- Sir William Dunn in 1909

Member of Parliament of the United Kingdom
- In office 1891–1906
- Preceded by: William Barbour
- Succeeded by: Constituency reorganised
- Constituency: Paisley, Scotland

Consul General of the Orange Free State in the United Kingdom
- In office 1895–1900
- Succeeded by: Office abolished

Personal details
- Born: 22 September 1833 Paisley, Scotland
- Died: 31 March 1912 (aged 78) London, England
- Party: Liberal Party
- Spouse: Sarah Elizabeth Dunn
- Occupation: merchant, banker, politician

= Sir William Dunn, 1st Baronet, of Lakenheath =

British politician

Sir William Dunn, 1st Baronet (22 September 1833 – 31 March 1912), was a London banker, merchant and philanthropist, Liberal Member of Parliament for Paisley (1891–1906), and from before 1896 until the outbreak of the Second Boer War in 1899 consul general for the Orange Free State in the United Kingdom.

==Biography==

===Family===

Lady Elizabeth Dunn (1830–1919), 1909

Dunn's family origins were modest. He was born in Paisley near Glasgow on 22 September 1833 to John Dunn, a local shopkeeper, and Isabella Chalmers.

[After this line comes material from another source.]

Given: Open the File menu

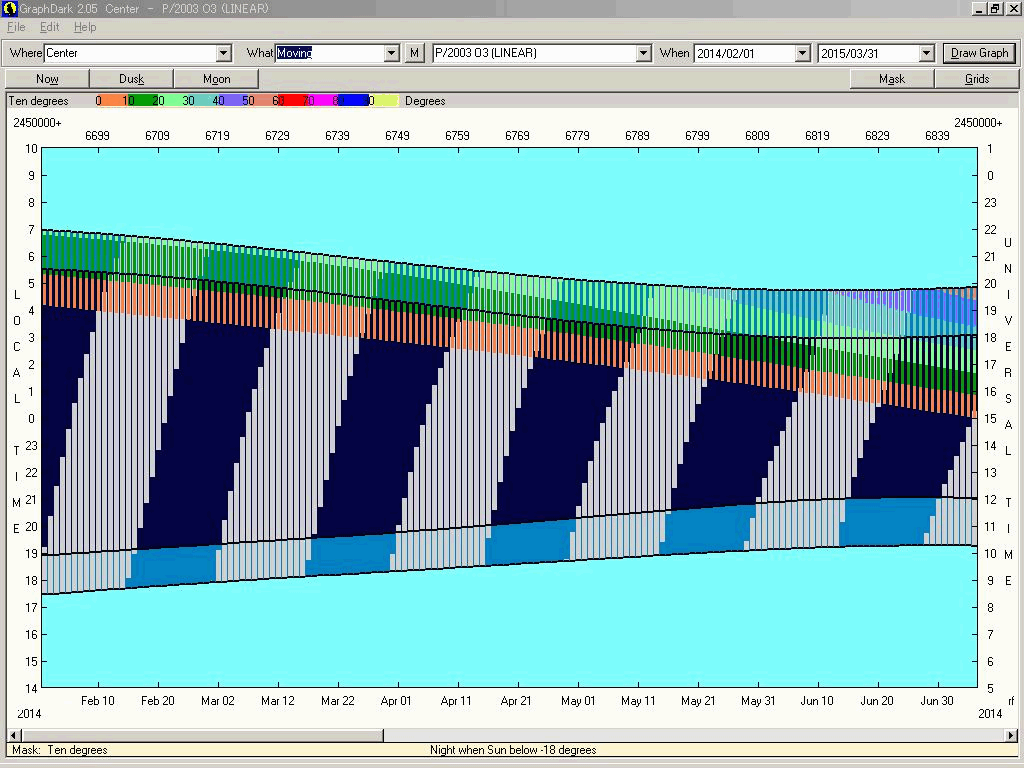Looking at the screenshot, I should pyautogui.click(x=16, y=27).
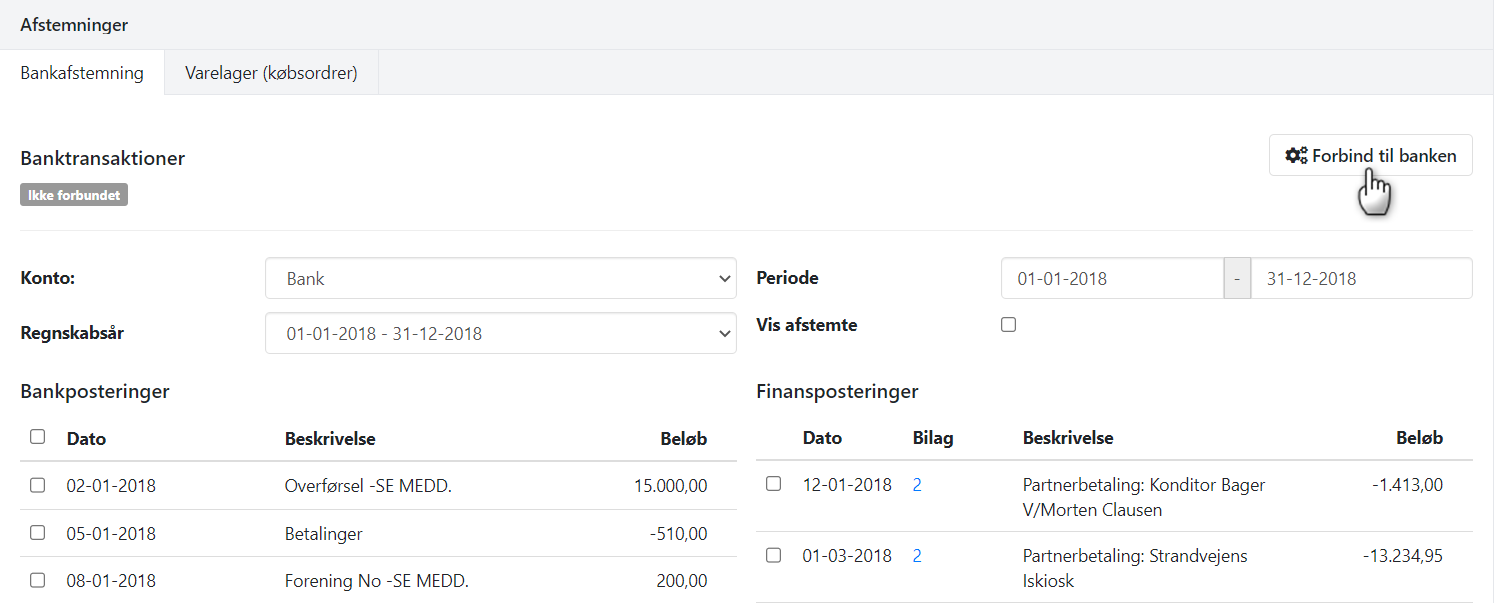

Dunn married in South Africa in 1859 with Sarah Elizabeth Howse (1 May 1830 – 2 February 1919), daughter of James Howse (1796–1852), of Grahamstown, Cape Colony, and Sarah Ann Dold (1803–1881). James Howse emigrated to Algoa Bay, South Africa from Oxfordshire in 1820. He started off as a labourer, but later owned the farm "Leeuwfontein". He was killed in an ambush on the way to his farm on New Year's Day 1852.

===Education and training===
It is suggested that Dunn received his earliest education at home, although there are also indications that he attended school in the working-class West End District of Paisley. At the age of fourteen Dunn became an apprentice at a local accountant's office. Since his elder brothers – William was the youngest – all went to work in spinning and weaving, it seems reasonable to surmise that Dunn, through his intelligence and education, was able to break free from his social environment.

===Career===
Dunn emigrated to South Africa in 1852, supported by a friend of his father's, local Member of Parliament William Barbour.
where he landed in Algoa Bay. He entered the firm of Mackie & Co. of Port Elizabeth. After two years, still only twenty-one years old, he was offered a partnership in the firm. Another six years later, in 1860, Dunn succeeded his deceased partner as sole proprietor of the business.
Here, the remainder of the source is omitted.